* [RECORDS FOR THE TASK]:

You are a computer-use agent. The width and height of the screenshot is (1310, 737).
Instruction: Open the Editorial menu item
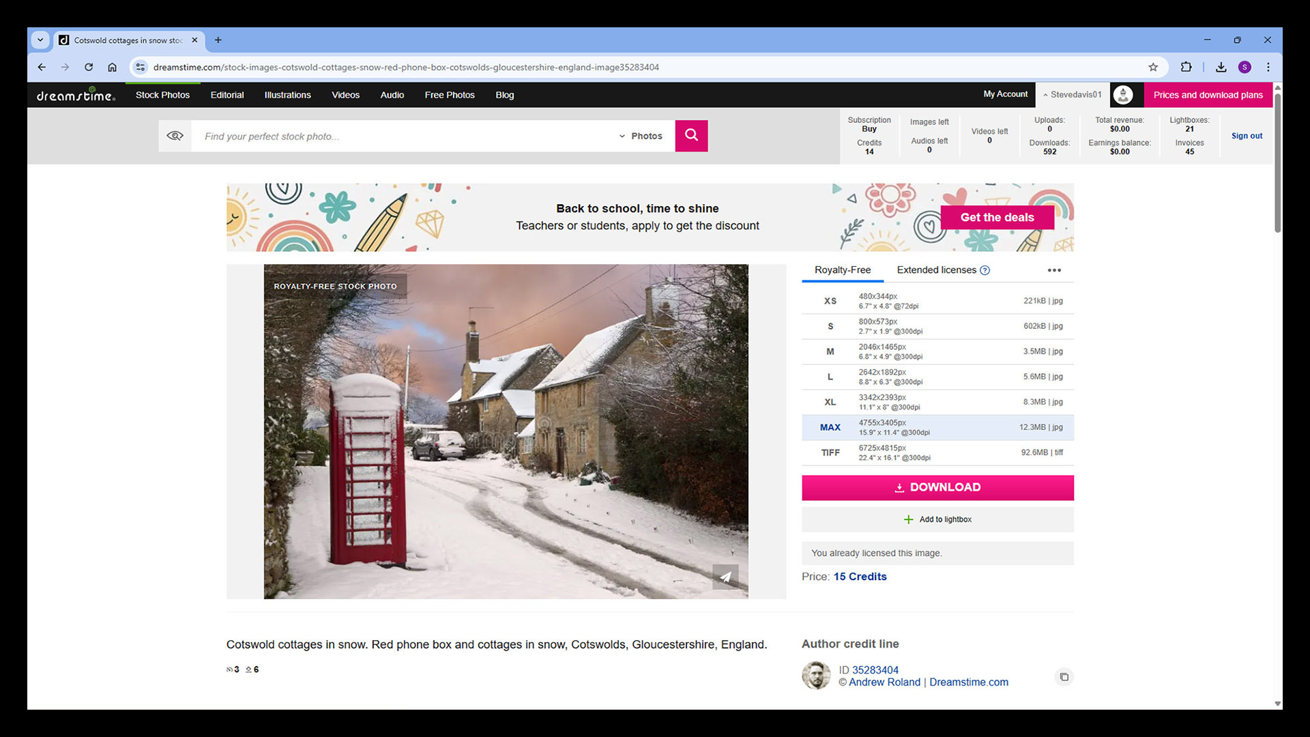pyautogui.click(x=227, y=95)
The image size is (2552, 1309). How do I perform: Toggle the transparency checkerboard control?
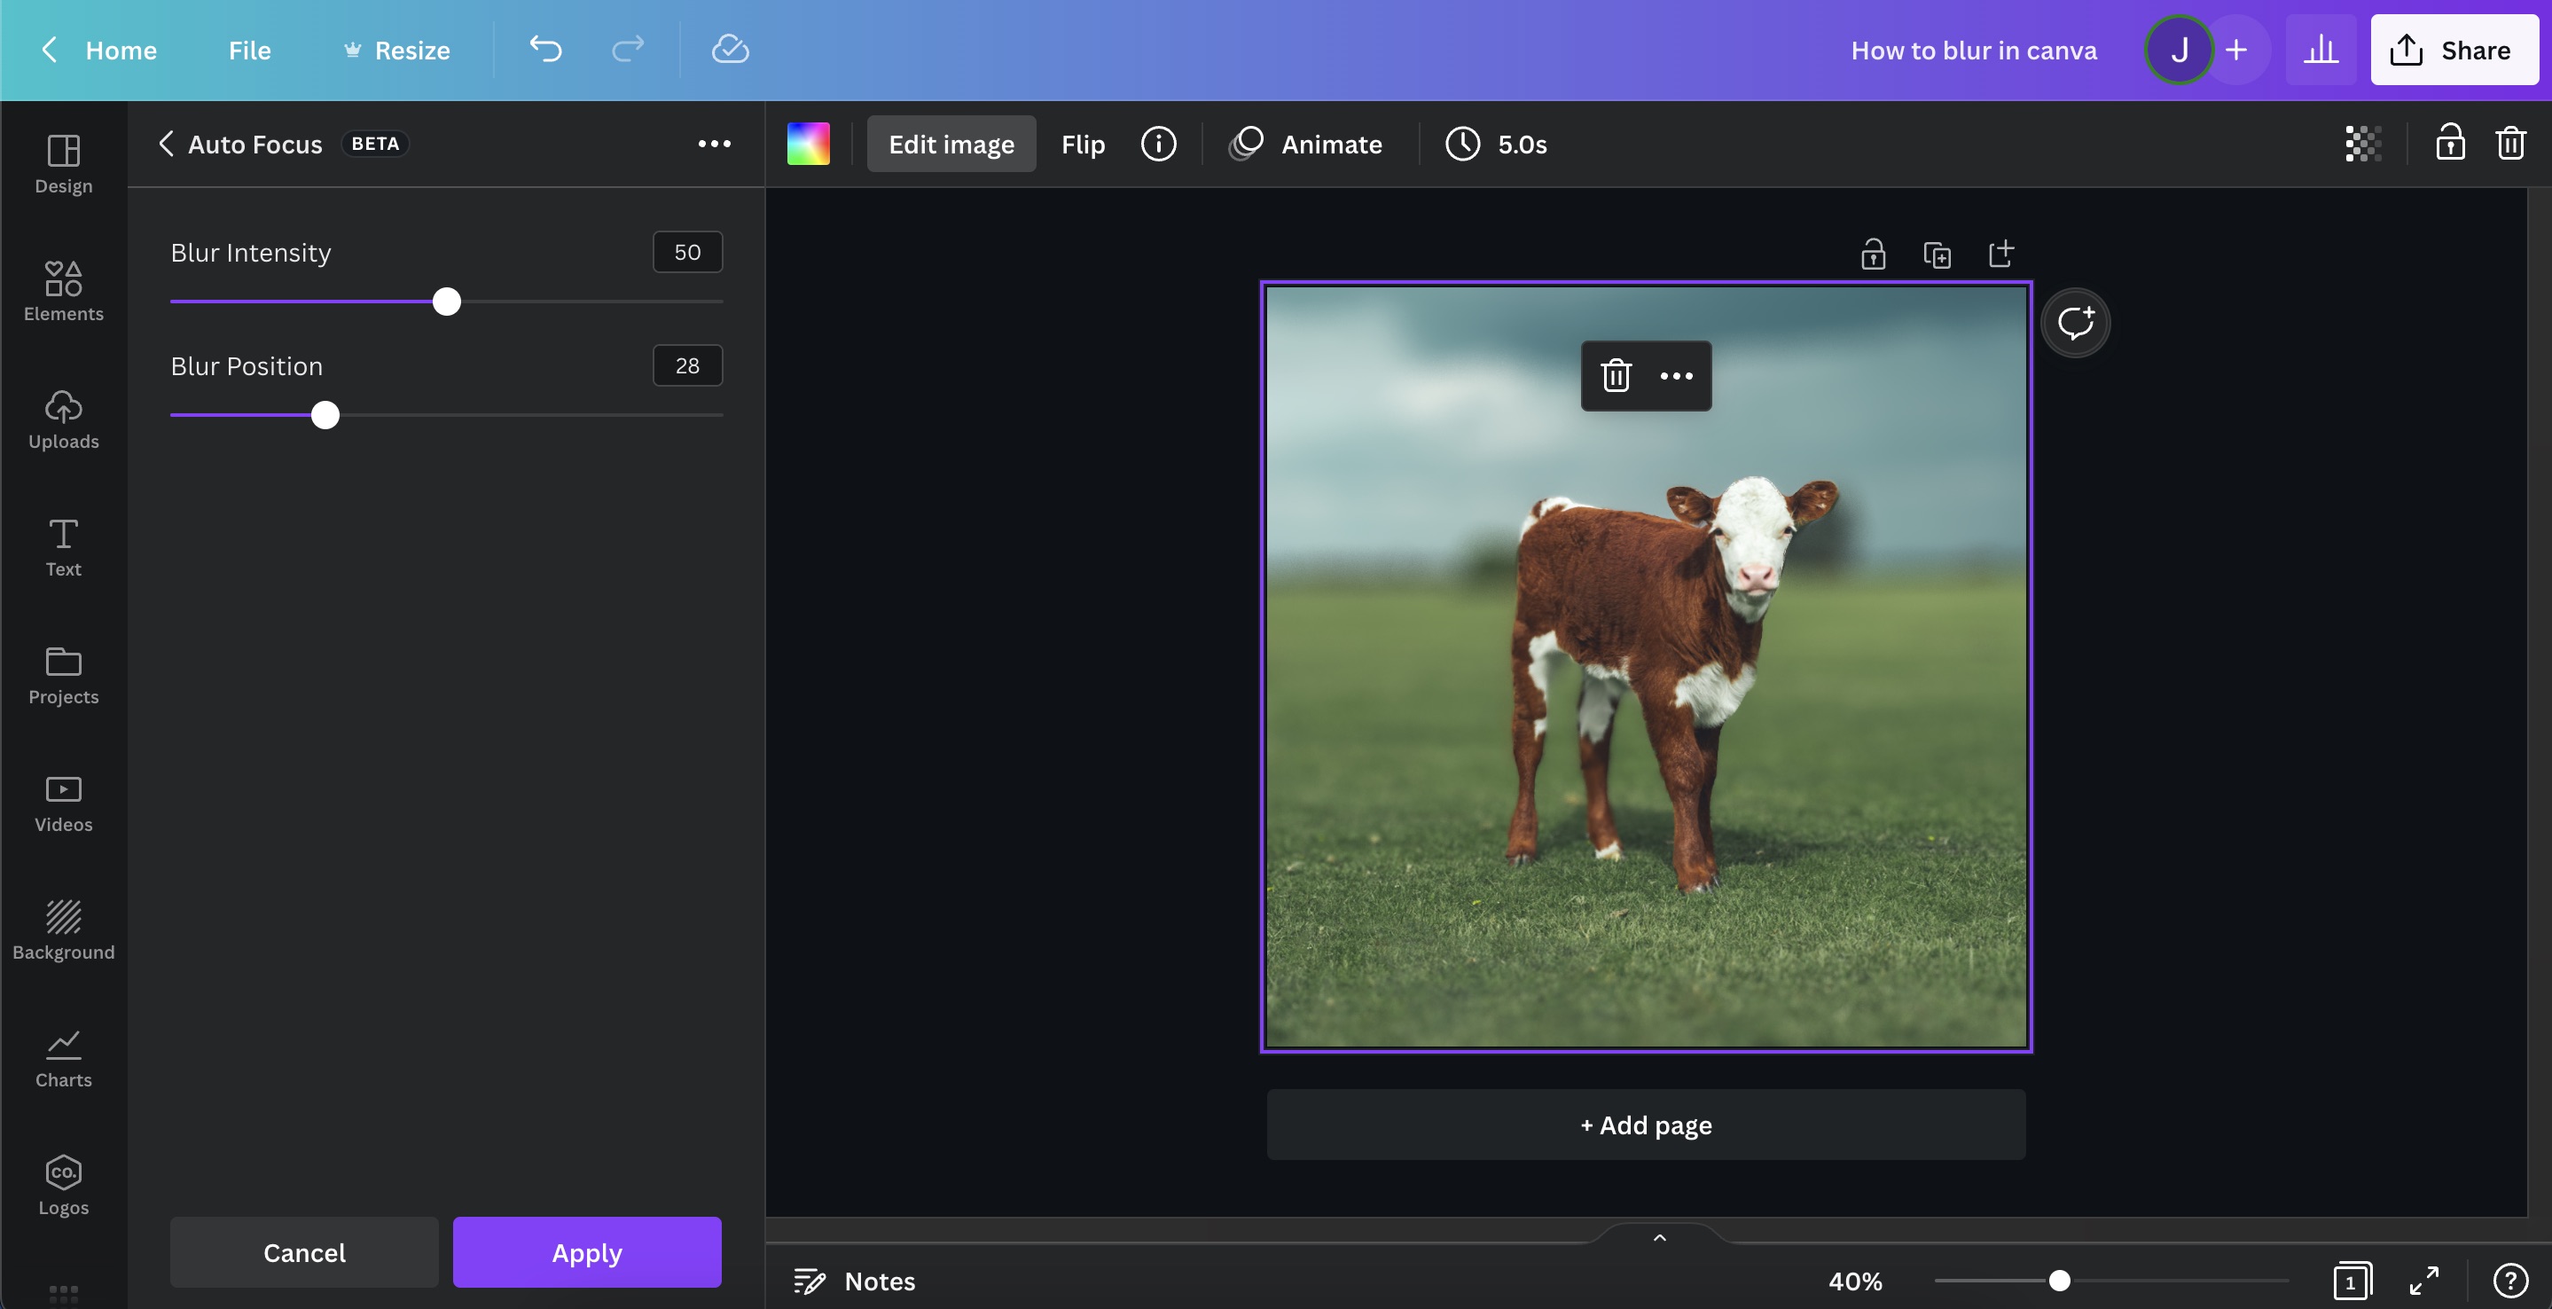pos(2361,144)
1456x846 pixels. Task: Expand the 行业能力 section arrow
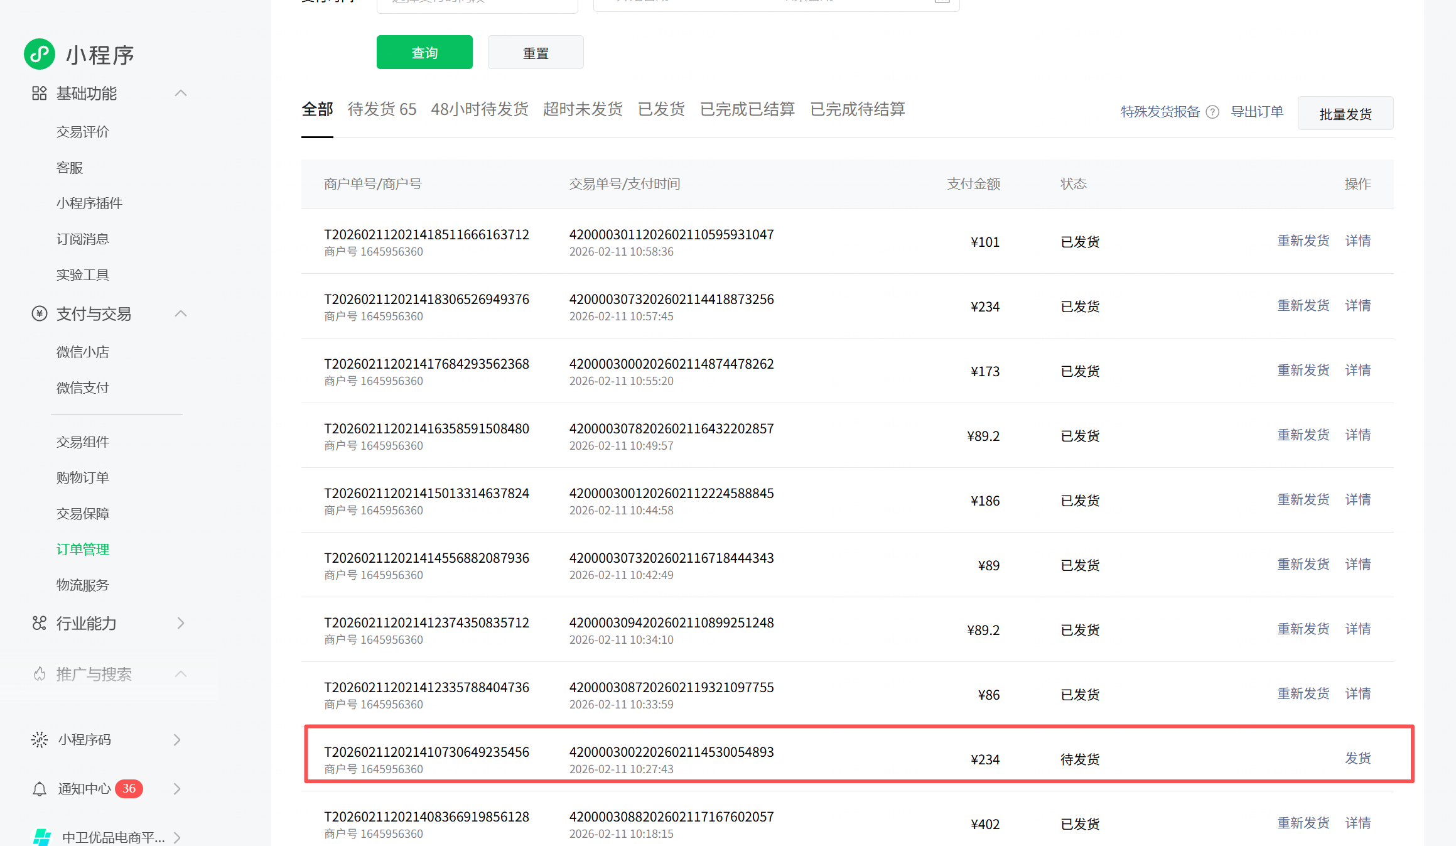(x=181, y=623)
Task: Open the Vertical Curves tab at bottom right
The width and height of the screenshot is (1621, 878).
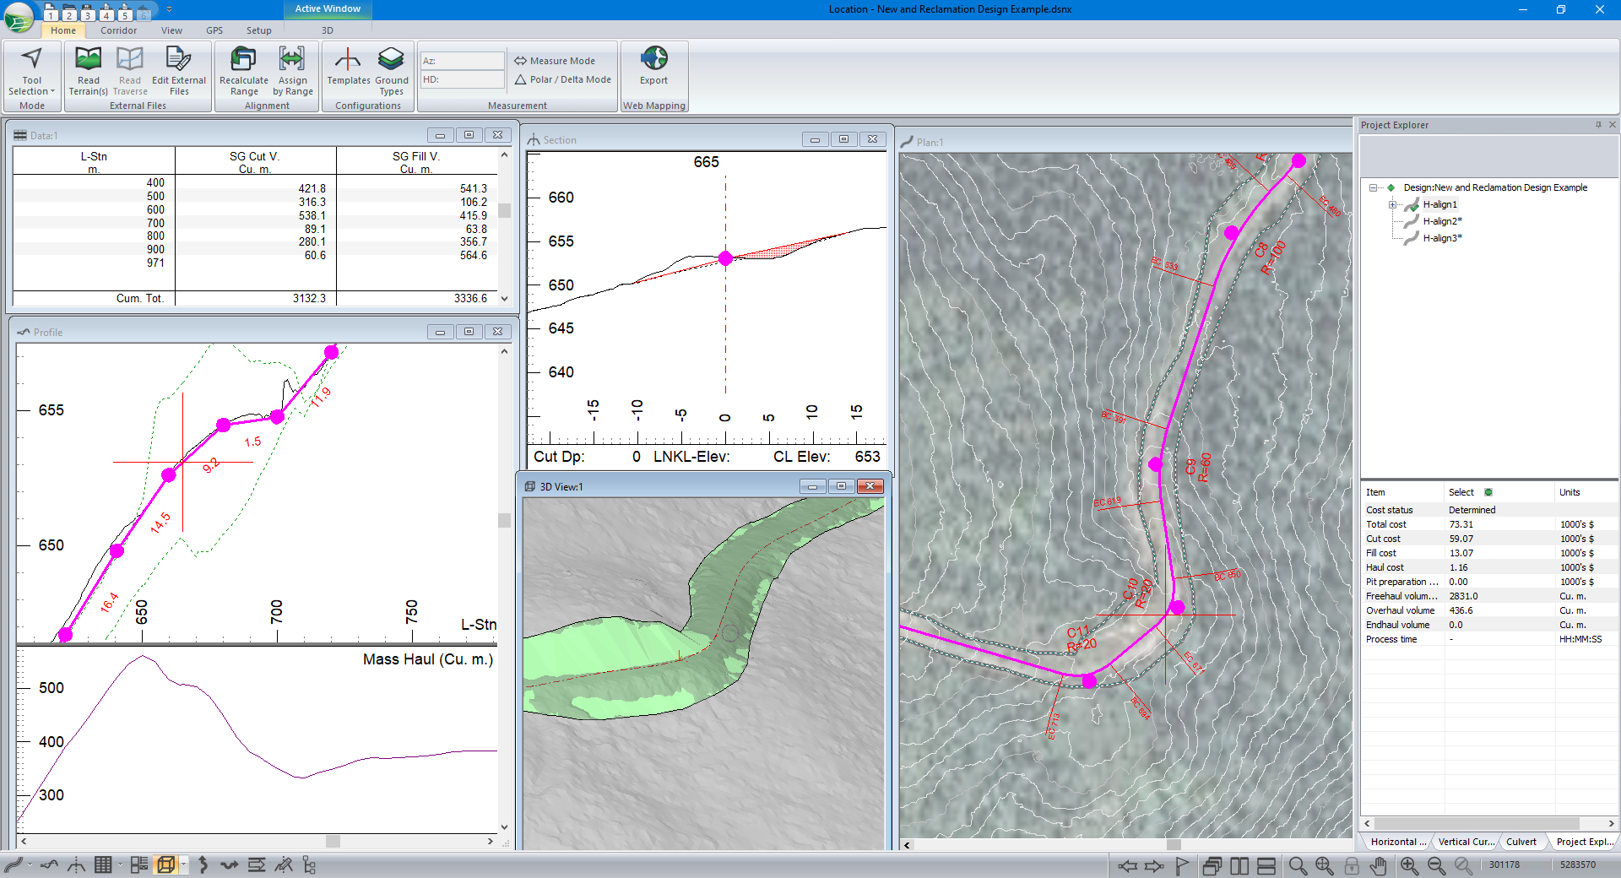Action: pos(1466,842)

* [EXERCISE DESCRIPTION]: Without including any pictures, print all of the material exactly as given.

* [SOLUTION FOR THIS TASK]:
You are a computer-use agent. The width and height of the screenshot is (1310, 737).
Instruction: Open the Editorial menu item
pyautogui.click(x=227, y=95)
The image size is (2552, 1309). How do I perform: Toggle the transparency checkerboard control?
pos(2361,144)
1456x846 pixels. Task: Expand the 行业能力 section arrow
(x=181, y=623)
Task: Open the Vertical Curves tab at bottom right
The width and height of the screenshot is (1621, 878).
Action: pos(1466,842)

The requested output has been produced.